▶ [WHAT IS REQUIRED]: Can you copy the material from the line that contains "The image size" through the line that contains "pyautogui.click(x=408, y=926)", leaving out the pictures?

▶ [DATASET ROWS]:
BEGIN
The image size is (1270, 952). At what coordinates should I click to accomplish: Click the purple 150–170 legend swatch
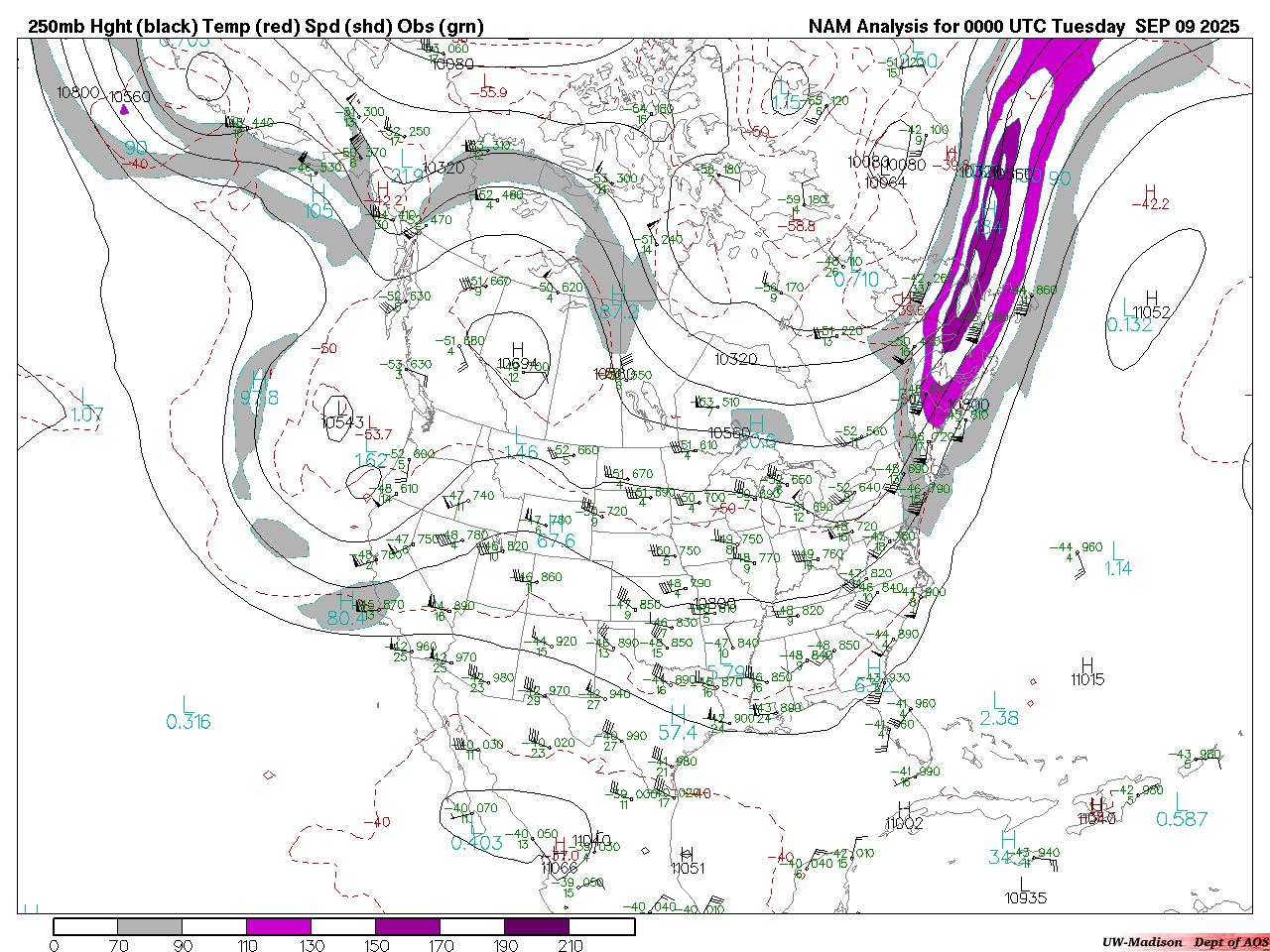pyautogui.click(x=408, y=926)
END
BEGIN
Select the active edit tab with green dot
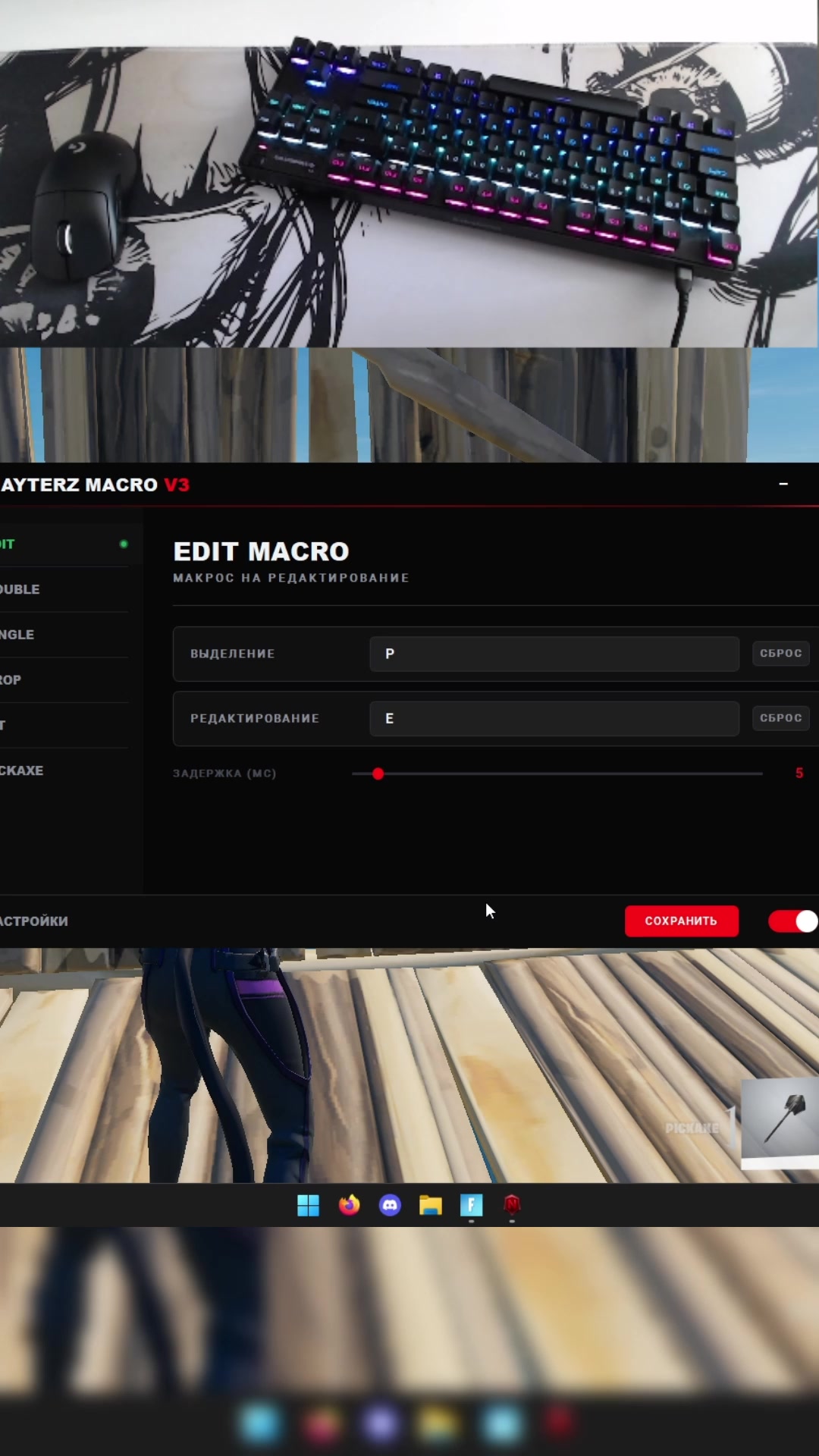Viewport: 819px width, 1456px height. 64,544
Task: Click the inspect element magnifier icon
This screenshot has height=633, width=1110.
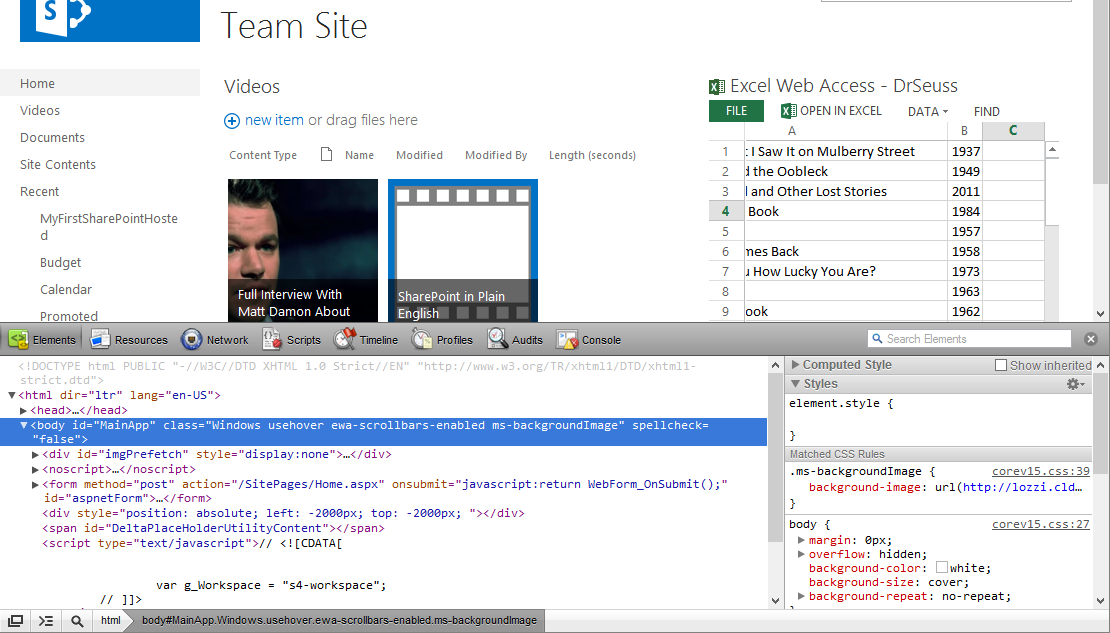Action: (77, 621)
END
BEGIN
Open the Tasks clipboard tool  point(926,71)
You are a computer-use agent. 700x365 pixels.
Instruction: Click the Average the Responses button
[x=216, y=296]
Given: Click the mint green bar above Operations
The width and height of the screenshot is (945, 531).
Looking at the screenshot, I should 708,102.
END
▶ [EXPECTED ANSWER]:
The image size is (1270, 952). At what coordinates should I click to accomplish: Click the purple 150–170 legend swatch
pyautogui.click(x=408, y=926)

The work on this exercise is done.